À ce service capital que rendaient les religions aux sociétés des premiers âges se joignaient des services individuels, non moins précieux. Si l’homme n’est pas abandonné à lui-même, s’il existe des êtres tout puissants qui s’intéressent à son sort, ne peut-il pas espérer, dans les circonstances les plus critiques, dans l’adversité la plus profonde, un secours d’en haut et un retour de la fortune ? S’il a été victime de quelque injustice, s’il a souffert la persécution, ne peut-il pas trouver une consolation dans la pensée que ses persécuteurs n’échapperont pas à la vindicte divine ? Même chez les peuples qui ne possèdent pas la notion de l’immortalité de l’âme, la croyance à l’intervention tutélaire des Divinités est une source abondante d’espérances et de consolations. Avec cette croyance, les maux de la vie présente, si cruels qu’ils soient, les disgrâces physiques, les maladies et les infirmités, les peines morales, les revers de fortune deviennent supportables : l’inégalité des conditions et des richesses n’excite point chez le pauvre l’envie et la convoitise, car cette inégalité n’est que passagère, et elle peut être amplement compensée dans un avenir d’une durée illimitée. Chez les favoris de la fortune, la crainte de cet avenir n’est-elle pas un frein salutaire à l’abus de la puissance et de la richesse ?

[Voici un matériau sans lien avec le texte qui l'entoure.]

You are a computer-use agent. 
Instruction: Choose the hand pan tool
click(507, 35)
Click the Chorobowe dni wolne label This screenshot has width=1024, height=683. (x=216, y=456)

Ces services, les religions les plus imparfaites, le fétichisme et l’idolâtrie, les ont rendus aux sociétés et aux individus ; à plus forte raison doivent-ils être portés au compte du christianisme, qui a fortifié et épuré la foi religieuse en substituant l’amour à l’intérêt dans les rapports de la Divinité avec l’homme.
Tel est l’actif des religions.
Au passif, il faut placer d’abord les frais matériels du culte, le prix des services religieux. Ce prix a pu être exagéré sous le régime du monopole, quoique la coutume l’ait limité d’habitude, mais sous un régime de concurrence, il ne peut dépasser le nécessaire. Parmi les autres articles du passif, il faut mentionner : 1° les dommages résultant de la persistance sinon de l’immuabilité des lois, coutumes ou pratiques prescrites par les religions, quand elles devenaient nuisibles après avoir été utiles, par suite d’un changement dans les conditions d’existence de la société ; 2° les maux causés par l’intolérance, les persécutions et les guerres de religion. Il convient toutefois de faire le départ entre les mobiles politiques et économiques et le mobile purement religieux dans l’examen des causes des guerres dites de religion ; enfin, 3° les maux engendrés par la corruption des pratiques religieuses, le rachat des actes immoraux ou même criminels au moyen d’offrandes ou de donations aux Divinités, ou, pour mieux dire, à leurs ministres.
Mais, si haut qu’on puisse l’évaluer, ce passif des religions ne forme certainement pas la centième partie de leur actif.